WHAT YOU NEED TO DO >>
Rewrite everything from the line containing "Open Weplan's Diseñador Grafico job title" down to the line containing "pos(286,263)", both ends included, and raise every coordinate in the answers by 63.

MATERIAL FOR THE TASK >>
--
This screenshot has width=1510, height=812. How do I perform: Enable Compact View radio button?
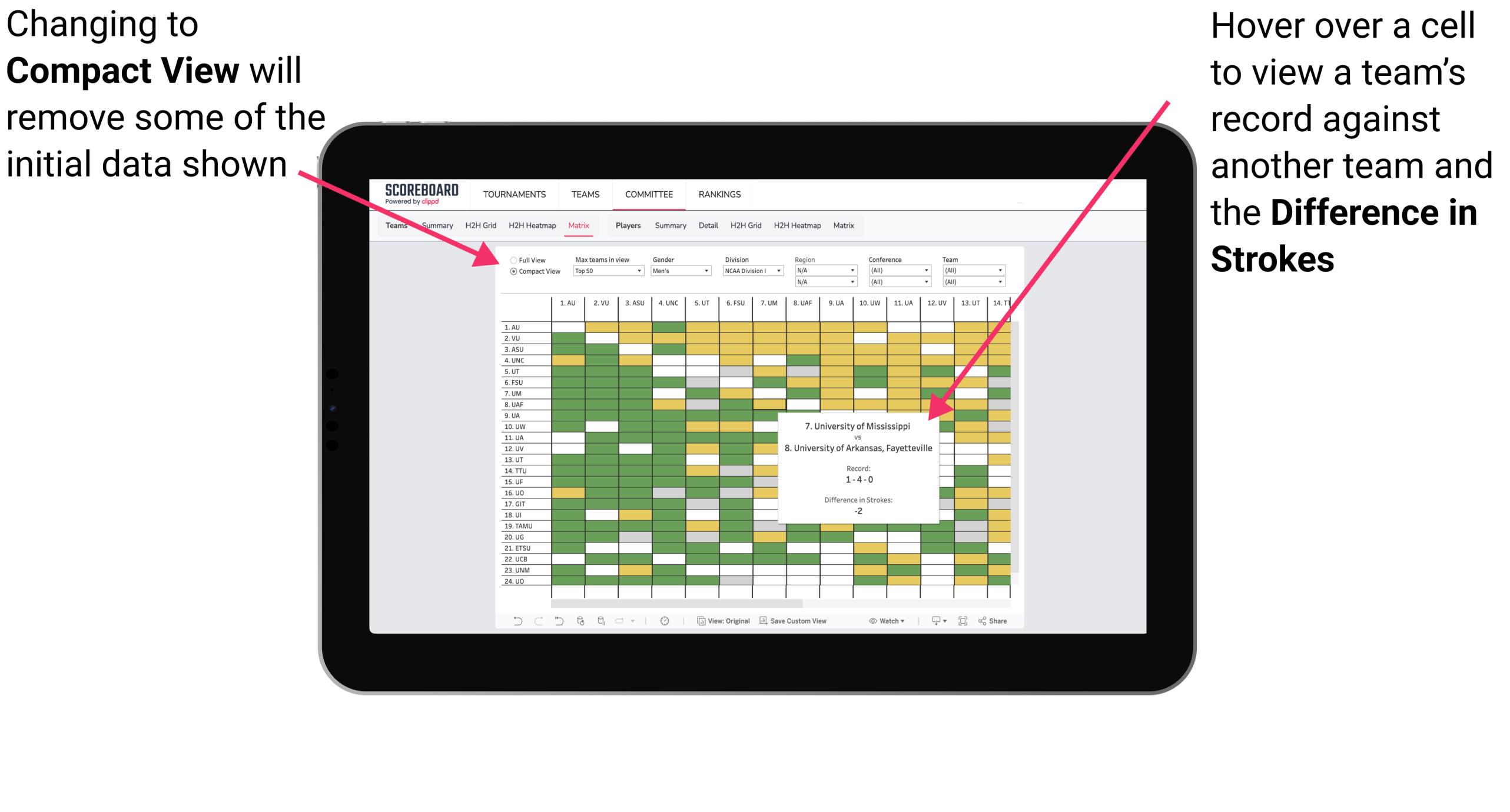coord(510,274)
--
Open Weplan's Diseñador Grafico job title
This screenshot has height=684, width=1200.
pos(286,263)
--
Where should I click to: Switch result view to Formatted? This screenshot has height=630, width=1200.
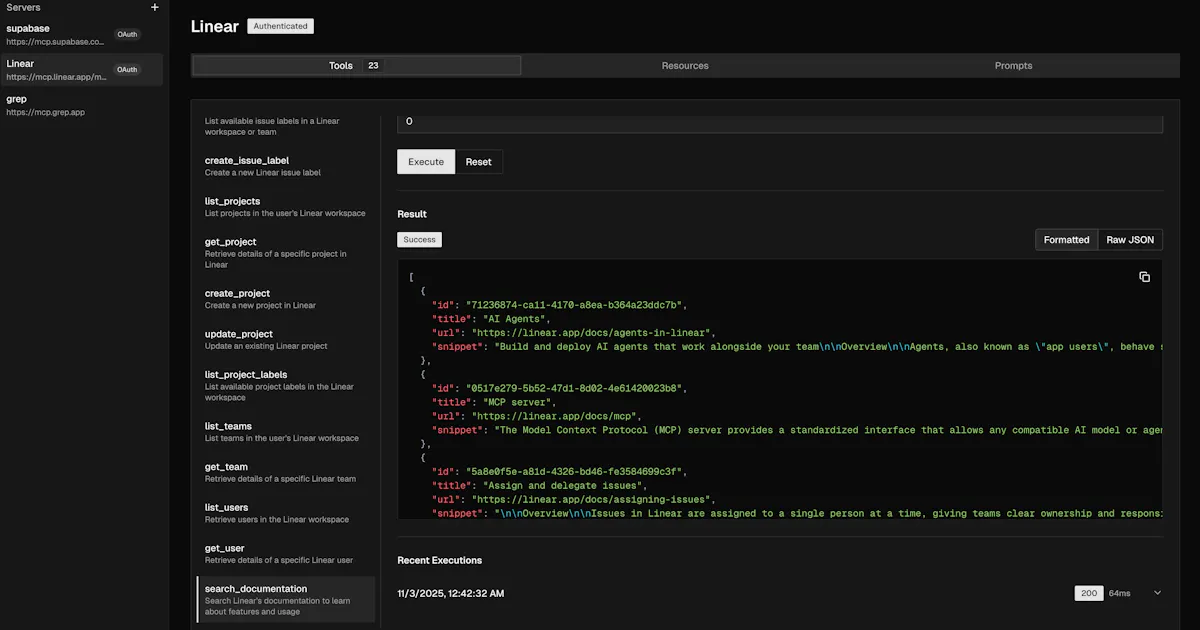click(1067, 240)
--
RESPONSE >>
Open Weplan's Diseñador Grafico job title
This screenshot has height=684, width=1200.
pos(349,326)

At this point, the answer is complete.